For I wish to make it very clear that I am not blaming the individual mother. What I do blame are the conditions of our civilisation that have called her into being. I have before me the admirable but infinitely distressing book, Maternity: Letters from Working Women. They are the outcome of an inquiry into the condition of working-class motherhood made by the Women’s Co-operative Guild. Nothing that I can say, or that any other writer could say, can have the reality and the bitter vividness of these letters written by the women themselves. I am able to quote only scattered sentences taken from a few letters just as they come and without special selection.

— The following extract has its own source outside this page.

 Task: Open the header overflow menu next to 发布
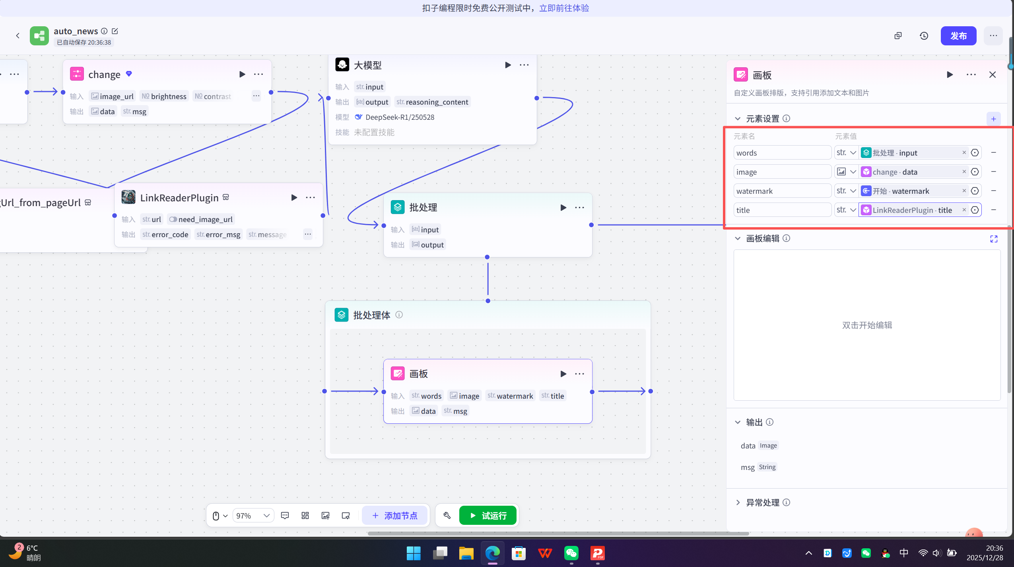tap(993, 36)
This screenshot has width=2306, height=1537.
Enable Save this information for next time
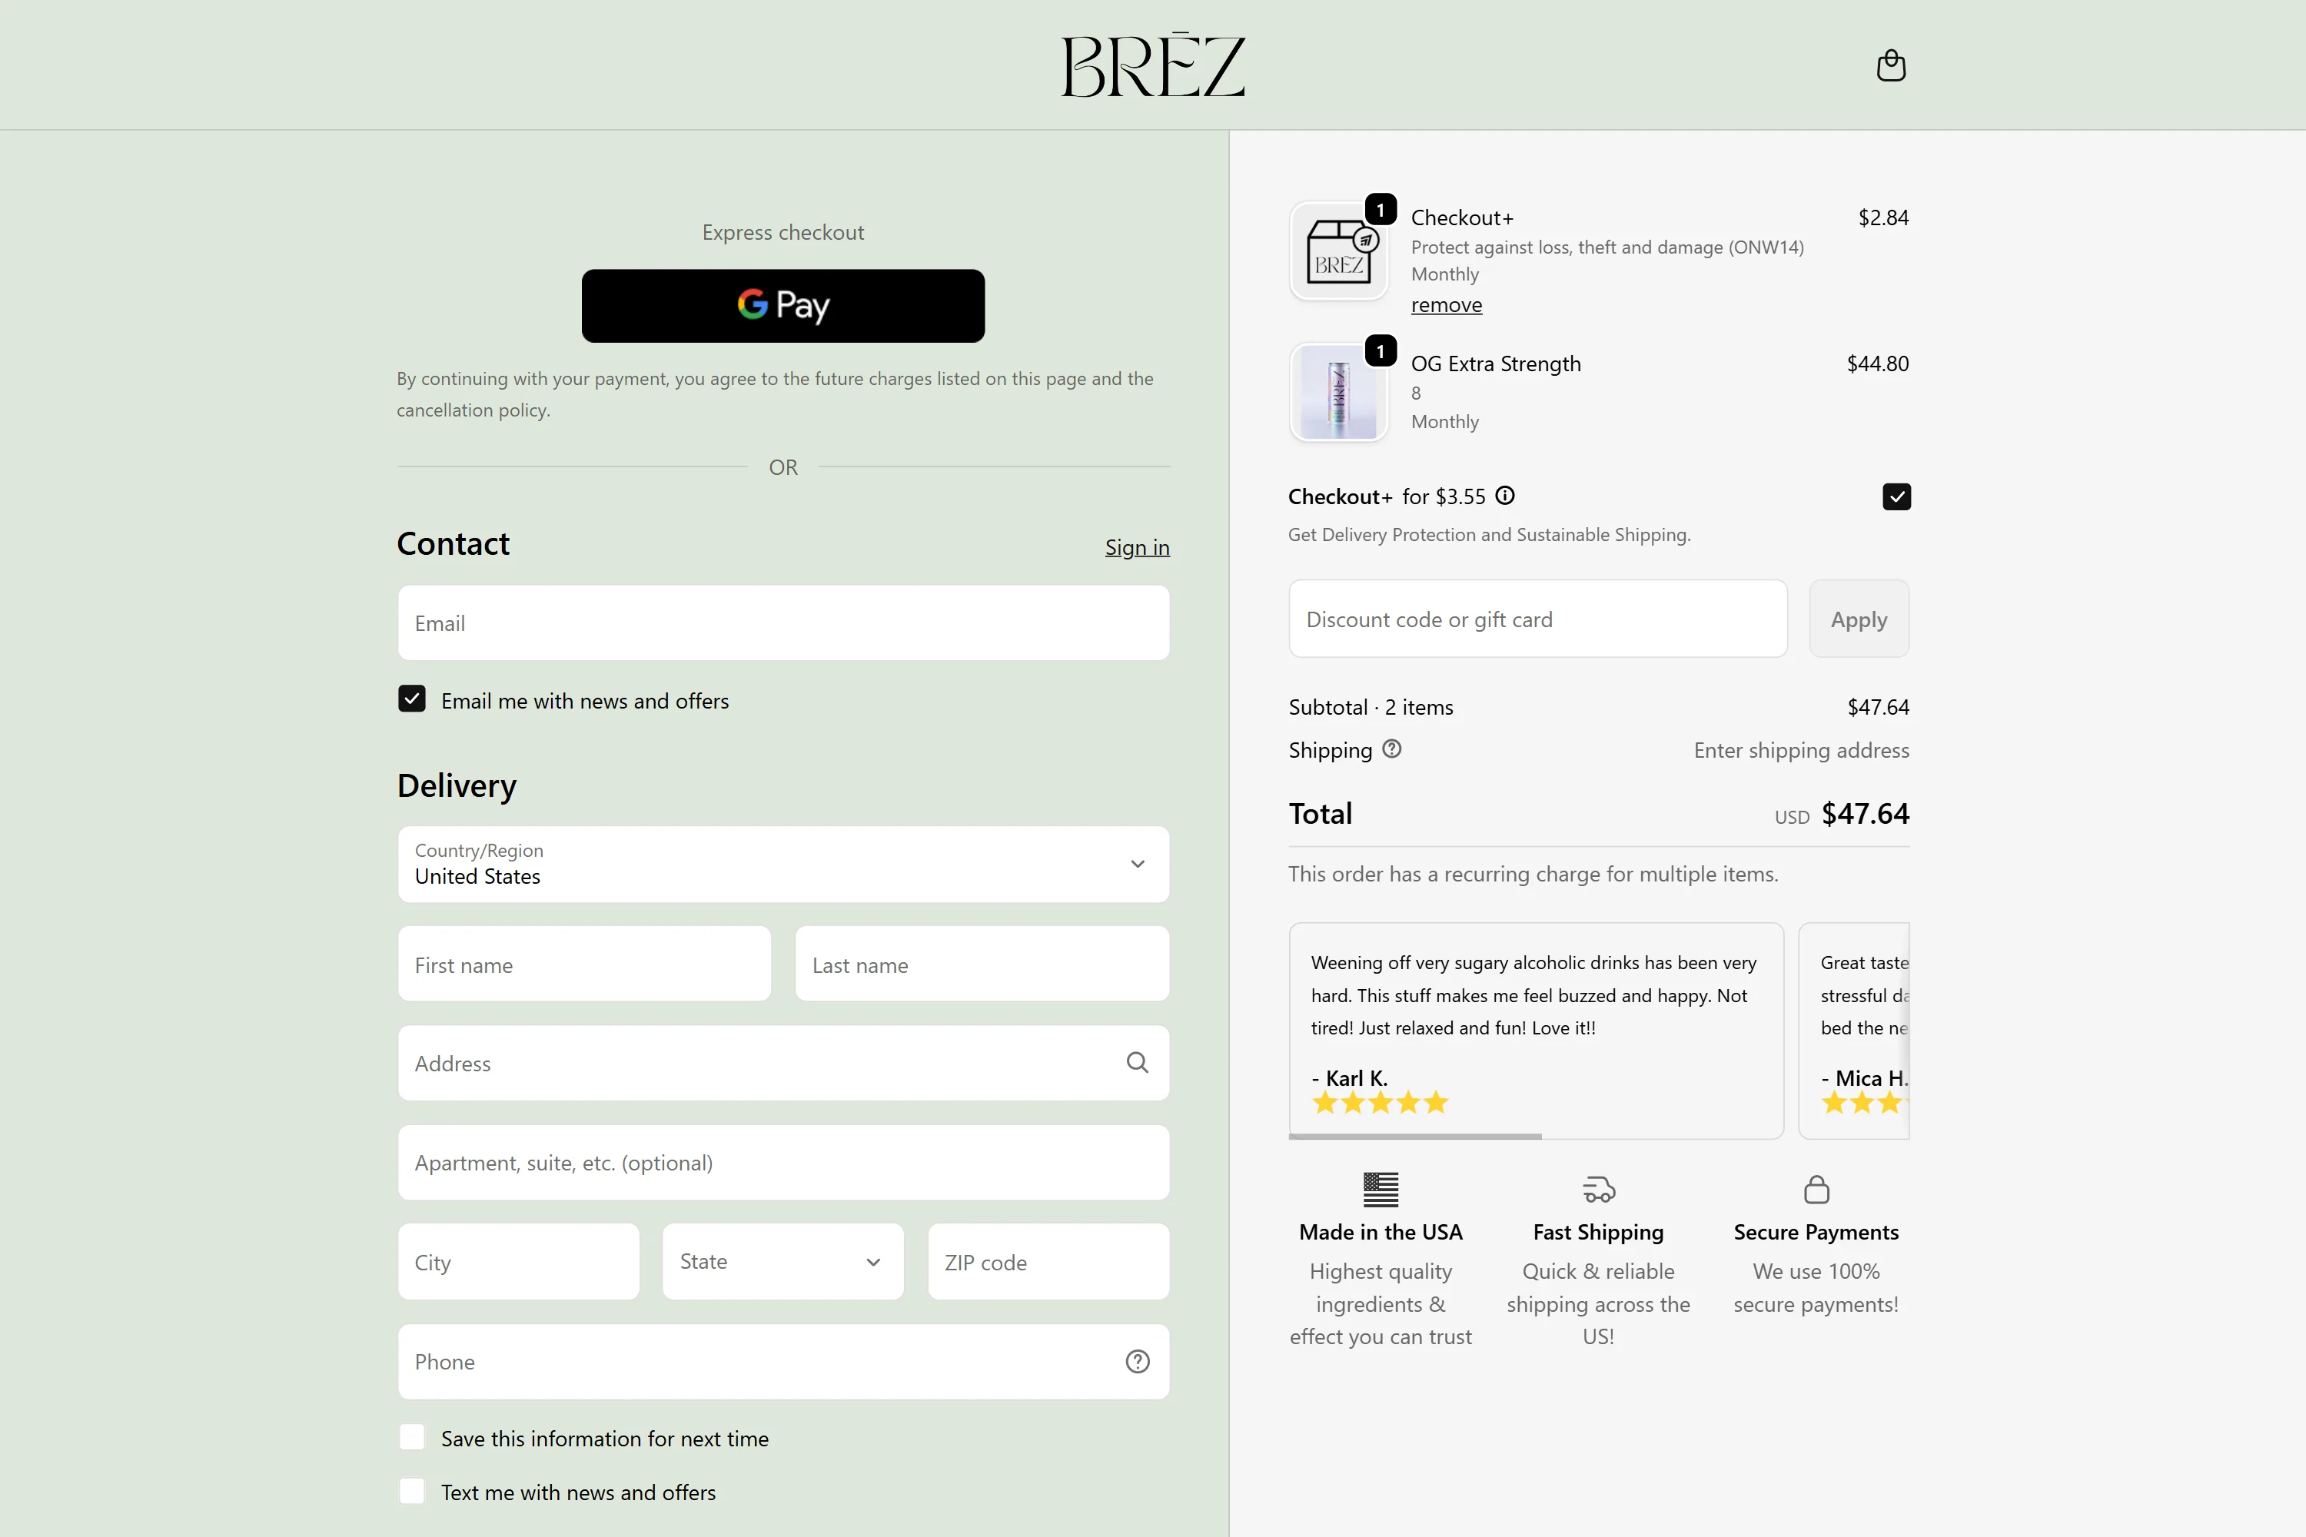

(1) Mother Injured in Girlhood

Through being left without a mother when a baby—father was a very large farmer and girls were expected to do men’s work—I, at the age of sixteen, lifted weights that deformed the pelvis bones, therefore making confinement a very difficult case. I have five fine healthy girls, but the boys have all had to have the skull-bones taken away to get them past the pelvis.… I wish more could be done to train growing girls to be more careful.

(2) A Wage-Earning Mother

I myself had some very hard times, as I had to go out to work in the mill. I was a weaver and we had a lot of lifting to do. My first baby was born before its time, from me lifting my piece off the loom onto my shoulder.… If I had been able to take care of myself I should not have had to suffer as I did for seven weeks before the baby was born, and for three months after, and then there was the baby suffering as well, as he was a weak little thing for a long time, and cost pounds that could have been saved had I been able to stay at home and look after myself.

(3) A Mother’s Injury To Her Daughters

I am very pleased to say that, having one of the best of husbands, I suffered nothing during pregnancy, only ailments of my own caused through my mother having to work in the brickyard during her pregnancy with me. That, I am sorry to say, is the cause of my own and my sister’s illness … and that thing will go on until women give up hard work during pregnancy.

(4) Worked too Hard as a Girl

My third child was born nine years after the second.… She lived six hours, and was convulsed from birth. The doctor’s opinion was that I had worked too hard as a girl lifting heavy weights, therefore weakening the whole system.